Voting-rights advocates, mindful of the other major administration priorities that have been scuttled by the Senate filibuster since Biden took office, aren’t necessarily convinced that yet another firm scolding from the president in the form of a speech will be enough to stir the body into action.
Nabilah Islam, a Georgia-based progressive organizer and a current candidate for state senate, told The Daily Beast that Biden needs to “do both”—that is, simultaneously make the public case for voting rights legislation in hotspots like Georgia while deploying every tool available to move reforms through Congress.
“I always welcome a visit from the president and vice president,” said Islam. “That being said, I also recognize and understand why some of these voting rights organizations want more from this administration… people on the ground are getting antsy and frustrated that something isn’t happening sooner.”
“It’s members of Congress that need to feel the pressure, the full weight of the presidency—they are the ones standing in the way.”
Other civil rights leaders, though encouraged by the president’s appearance on Tuesday, called the speech only a “first step” in addressing a nationwide push by Republicans to make voting more difficult.
“We see his speech as a critical first step in a series of actions to move voting rights legislation forward,” said Martin Luther King III, who also voiced support for the numerous Georgia-based groups that decided not to attend the president’s speech. King, the oldest son of the late civil rights icons Martin Luther King Jr. and Coretta Scott King, said that the groups are understandably “frustrated after a year of inaction.”
Among those who did not appear at Tuesday’s event was perhaps the most prominent voting-rights activist in Georgia: Stacey Abrams, the former Senate minority leader and current Democratic candidate for governor who was once floated as a potential running mate for Biden in the 2020 presidential election.

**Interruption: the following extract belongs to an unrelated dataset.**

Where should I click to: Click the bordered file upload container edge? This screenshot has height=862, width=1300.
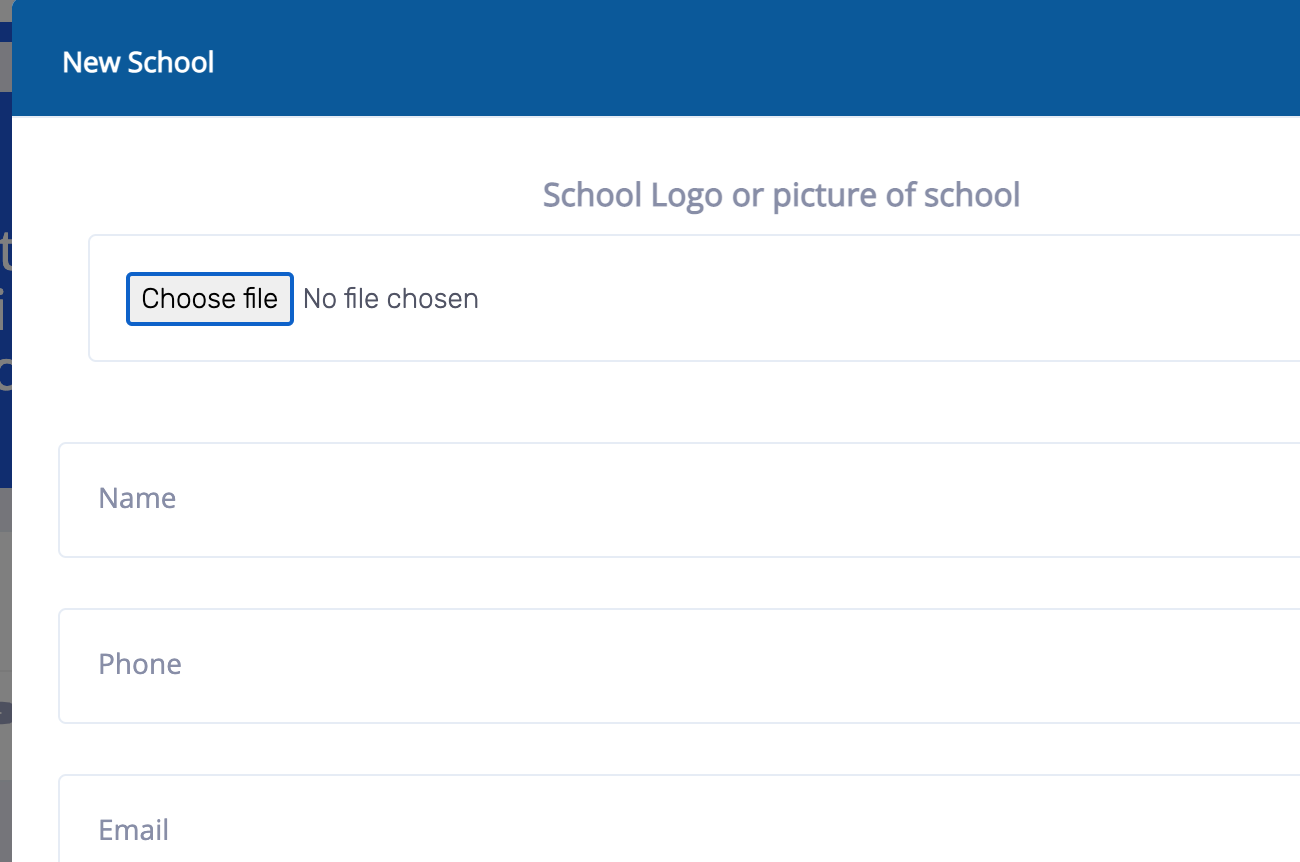pos(89,299)
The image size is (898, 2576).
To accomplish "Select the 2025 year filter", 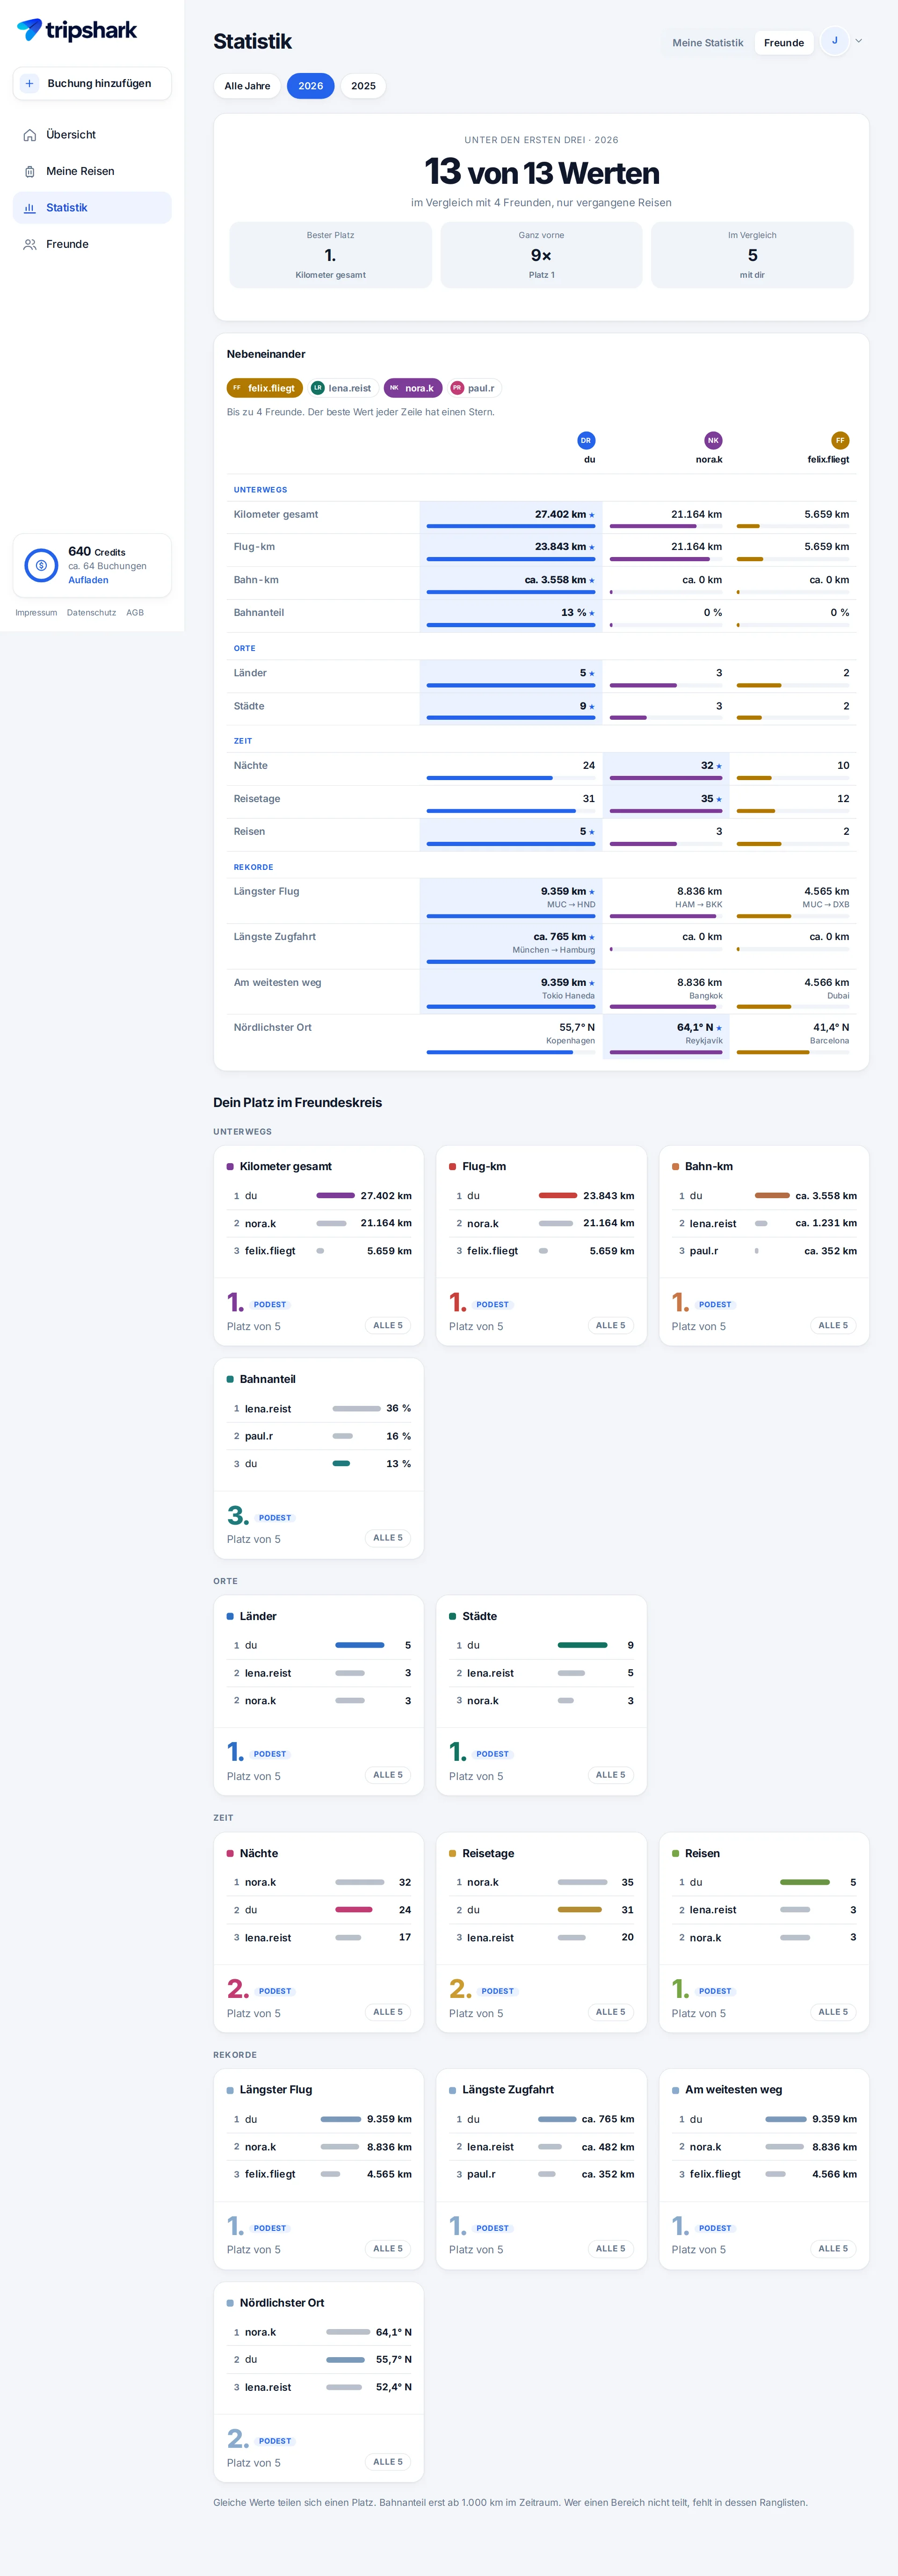I will coord(363,86).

The no-show was chalked up to a scheduling conflict, although a source familiar with the planning of Tuesday’s events said that invitations to dignitaries were “normally late,” calling the planning “like, a shitshow.”
Following the speech, other leaders echoed Islam’s concerns that Biden had not yet demonstrated that he could walk and chew gum at the same time.

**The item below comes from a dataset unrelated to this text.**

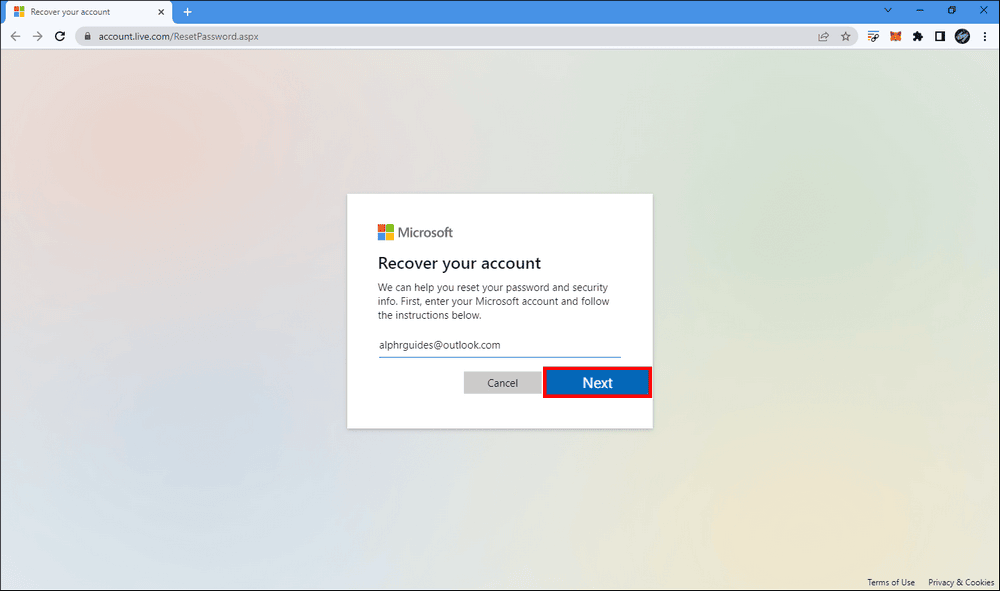
Task: Click the Next button
Action: click(597, 382)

“Our democracy stands in its final hour,” NAACP President Derrick Johnson said in a statement. “Unless President Biden applies the same level of urgency around voting rights as he did for BBB and infrastructure, America may soon be unrecognizable. While President Biden delivered a stirring speech today, it’s time for this administration to match their words with actions, and for Congress to do their job. Voting rights should not simply be a priority—it must be THE priority.”
King told The Daily Beast that the real meat of Biden’s speech would come after it concluded.
“We’ve seen what’s possible when President Biden uses the full weight of his office to deliver for bridges, and now we need to see him do the same for voting rights,” King said. “We are hopeful that after tomorrow’s trip to our home state, the president will honor my father’s legacy by traveling back to Washington and using every political chip he has to ensure the filibuster doesn’t obstruct the right to vote for Black and brown Americans.”